We also looked at how Brexit-induced concerns were affecting company activities. Plans to increase exports and move into new markets have been the most negatively impacted. Since the Brexit vote, nearly a third of SMEs (28%) have scaled down plans to export while capital investment plans have been pushed back in 11% of SMEs.

What this demonstrates is that Brexit is having a material and deeply damaging impact on UK SMEs, with those hardest hit being exporters and importers located in peripheral economies such as Scotland.

This begs the question what could Scottish policy makers do to alleviate these problems? Space precludes a proper discussion of the full policy implications, so herein I highlight only trade-related policy matters which need to be addressed.

While recent announcements by the Scottish Government outlining plans for a more ambitious export-driven policy framework are welcome, given the gravity of concerns created by Brexit there is likely to be the need for additional short and longer-term support measures.

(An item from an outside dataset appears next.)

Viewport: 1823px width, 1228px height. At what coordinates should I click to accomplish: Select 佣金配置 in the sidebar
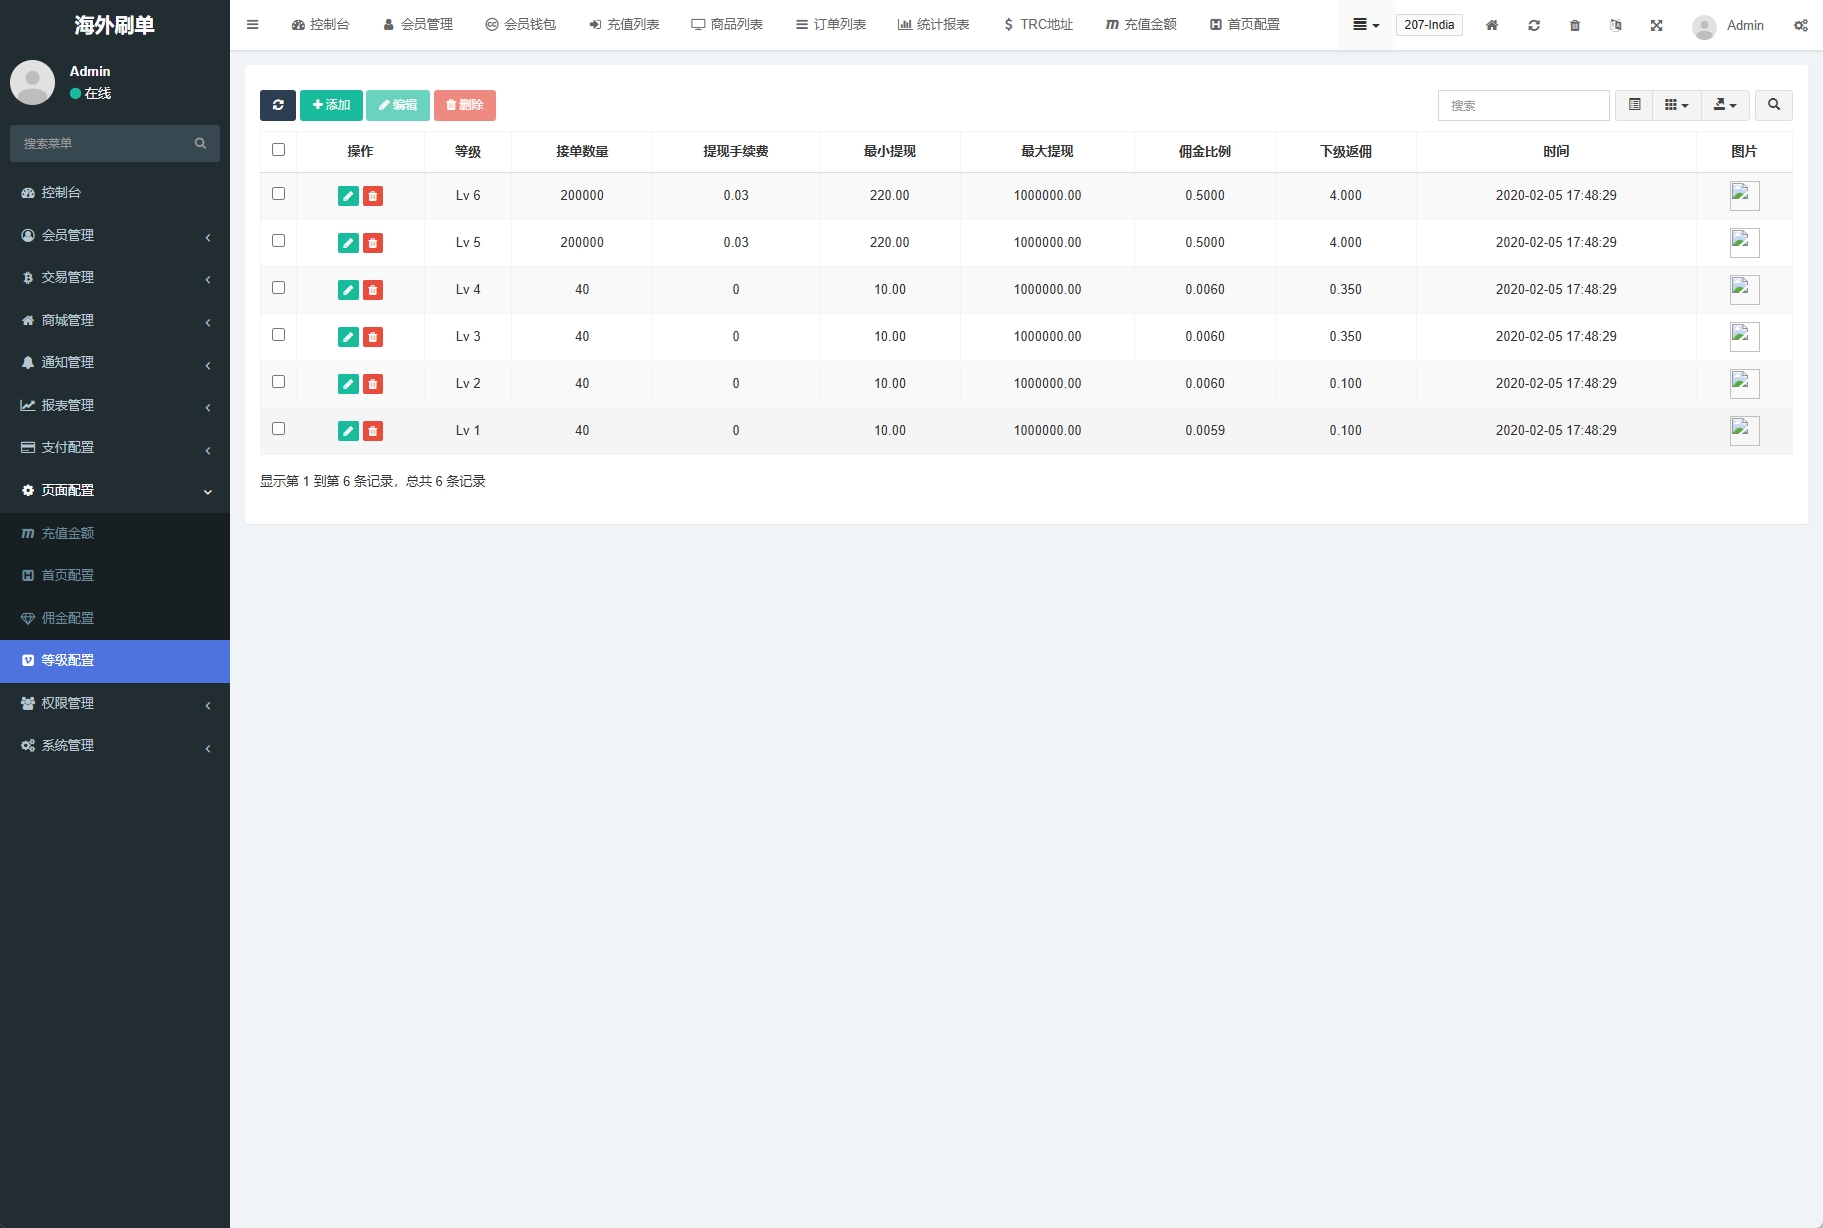[x=68, y=618]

SMEs do not have the resources (or time) to obtain expensive assistance from intermediaries like lawyers about new customs arrangements, employment issues or regulatory procedures emerging in the current opaque environment. Therefore, a useful temporary measure would be the development of a temporary national helpline to help assist firms navigate this turbulent period.

Longer-term the Scottish Government may wish to implement a major national enquiry (like the 1990s business birth rate study) to explore the determinants of Scotland’s historic export underperformance compared to the rest of the UK. Indicative of this is the fact just 70 firms account for some 50% of Scotland’s total exports.

Unlike other parts of the UK, Scotland has the emerging institutional infrastructure to implement bold and creative solutions in this policy sphere. Given finance is crucial for exporters, the new Scottish Investment Bank could consider operating an export finance programme for SMEs.

Replacing aggregate volume export targets with a greater focus on widening the numbers of new SMEs exporters would also be a useful policy objective.

Overcoming the monumental challenges arising from Brexit could potentially be the catalyst towards a more ambitious and innovative approach to help facilitate the internationalisation of the Scottish economy.

Dr Ross Brown is a Reader in Entrepreneurship and Small Business Finance at the Centre for Responsible Banking & Finance, University of St Andrews.